Stop after the line that contains "Закуски (1035, 581)"; until then, restate each line of the entries word for word from the very first.

Collected data entries
********************
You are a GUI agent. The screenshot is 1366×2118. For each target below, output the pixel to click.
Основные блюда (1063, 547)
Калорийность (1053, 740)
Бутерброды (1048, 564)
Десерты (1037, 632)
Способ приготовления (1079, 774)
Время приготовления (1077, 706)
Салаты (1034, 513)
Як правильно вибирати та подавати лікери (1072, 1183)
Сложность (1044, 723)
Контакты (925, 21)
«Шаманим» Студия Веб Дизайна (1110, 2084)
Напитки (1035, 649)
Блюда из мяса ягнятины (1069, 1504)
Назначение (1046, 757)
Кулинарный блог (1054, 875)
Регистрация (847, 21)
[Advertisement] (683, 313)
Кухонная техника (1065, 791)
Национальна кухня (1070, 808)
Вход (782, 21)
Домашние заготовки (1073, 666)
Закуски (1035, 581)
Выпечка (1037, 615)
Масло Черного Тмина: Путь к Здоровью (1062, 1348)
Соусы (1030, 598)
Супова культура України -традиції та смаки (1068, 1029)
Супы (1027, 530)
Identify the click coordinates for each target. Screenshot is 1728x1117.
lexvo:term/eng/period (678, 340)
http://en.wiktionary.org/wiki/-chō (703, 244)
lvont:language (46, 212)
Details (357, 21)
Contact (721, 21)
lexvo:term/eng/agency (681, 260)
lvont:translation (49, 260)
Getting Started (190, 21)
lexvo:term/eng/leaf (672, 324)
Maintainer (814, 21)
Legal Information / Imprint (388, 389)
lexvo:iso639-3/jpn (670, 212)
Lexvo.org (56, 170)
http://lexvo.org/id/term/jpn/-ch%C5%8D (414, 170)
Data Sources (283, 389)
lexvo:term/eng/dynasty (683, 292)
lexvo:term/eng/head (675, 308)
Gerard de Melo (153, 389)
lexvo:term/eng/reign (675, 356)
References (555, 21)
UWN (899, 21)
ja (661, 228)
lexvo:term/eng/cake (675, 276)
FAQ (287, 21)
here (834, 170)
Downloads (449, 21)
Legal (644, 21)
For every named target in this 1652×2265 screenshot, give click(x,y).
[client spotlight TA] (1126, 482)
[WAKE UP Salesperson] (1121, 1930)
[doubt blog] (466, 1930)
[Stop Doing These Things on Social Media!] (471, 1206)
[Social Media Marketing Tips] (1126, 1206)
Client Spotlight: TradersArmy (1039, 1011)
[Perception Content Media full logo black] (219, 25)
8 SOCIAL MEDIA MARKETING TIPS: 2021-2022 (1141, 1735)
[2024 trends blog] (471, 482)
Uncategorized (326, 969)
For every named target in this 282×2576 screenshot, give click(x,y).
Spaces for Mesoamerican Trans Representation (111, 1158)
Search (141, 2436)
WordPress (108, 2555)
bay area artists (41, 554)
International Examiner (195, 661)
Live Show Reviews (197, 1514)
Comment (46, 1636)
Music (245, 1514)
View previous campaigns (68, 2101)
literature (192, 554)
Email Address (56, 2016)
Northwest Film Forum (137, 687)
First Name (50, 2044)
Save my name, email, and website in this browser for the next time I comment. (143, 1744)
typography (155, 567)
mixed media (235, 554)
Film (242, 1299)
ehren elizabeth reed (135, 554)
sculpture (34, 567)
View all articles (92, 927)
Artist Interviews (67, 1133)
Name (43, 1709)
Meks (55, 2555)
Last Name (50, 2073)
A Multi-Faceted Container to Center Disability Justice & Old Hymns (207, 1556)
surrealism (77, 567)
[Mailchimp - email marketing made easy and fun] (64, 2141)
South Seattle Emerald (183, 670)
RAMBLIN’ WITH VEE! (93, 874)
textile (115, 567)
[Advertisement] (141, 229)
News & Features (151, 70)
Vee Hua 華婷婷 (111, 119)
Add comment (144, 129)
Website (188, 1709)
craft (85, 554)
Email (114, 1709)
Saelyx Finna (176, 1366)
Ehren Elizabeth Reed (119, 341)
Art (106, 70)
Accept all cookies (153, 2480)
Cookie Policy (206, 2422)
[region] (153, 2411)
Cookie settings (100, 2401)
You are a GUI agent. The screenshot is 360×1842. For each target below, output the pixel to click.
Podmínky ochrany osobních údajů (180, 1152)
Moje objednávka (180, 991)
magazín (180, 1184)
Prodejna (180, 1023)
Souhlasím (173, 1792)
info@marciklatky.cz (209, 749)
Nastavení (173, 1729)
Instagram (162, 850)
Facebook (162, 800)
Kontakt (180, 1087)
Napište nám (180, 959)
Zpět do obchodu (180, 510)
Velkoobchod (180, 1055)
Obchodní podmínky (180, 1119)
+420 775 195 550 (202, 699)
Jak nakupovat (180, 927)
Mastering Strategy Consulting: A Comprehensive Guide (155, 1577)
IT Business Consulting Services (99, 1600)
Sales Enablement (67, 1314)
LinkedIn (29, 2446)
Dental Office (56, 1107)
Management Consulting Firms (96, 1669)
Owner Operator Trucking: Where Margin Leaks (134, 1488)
********************
Solution =
You are a GUI agent. The screenshot is 1366×2118. For each target below, output the pixel to click.
Основные блюда (1063, 547)
Калорийность (1053, 740)
Бутерброды (1048, 564)
Десерты (1037, 632)
Способ приготовления (1079, 774)
Время приготовления (1077, 706)
Салаты (1034, 513)
Як правильно вибирати та подавати лікери (1072, 1183)
Сложность (1044, 723)
Контакты (925, 21)
«Шаманим» Студия Веб Дизайна (1110, 2084)
Напитки (1035, 649)
Блюда из мяса ягнятины (1069, 1504)
Назначение (1046, 757)
Кулинарный блог (1054, 875)
Регистрация (847, 21)
[Advertisement] (683, 313)
Кухонная техника (1065, 791)
Национальна кухня (1070, 808)
Вход (782, 21)
Домашние заготовки (1073, 666)
Закуски (1035, 581)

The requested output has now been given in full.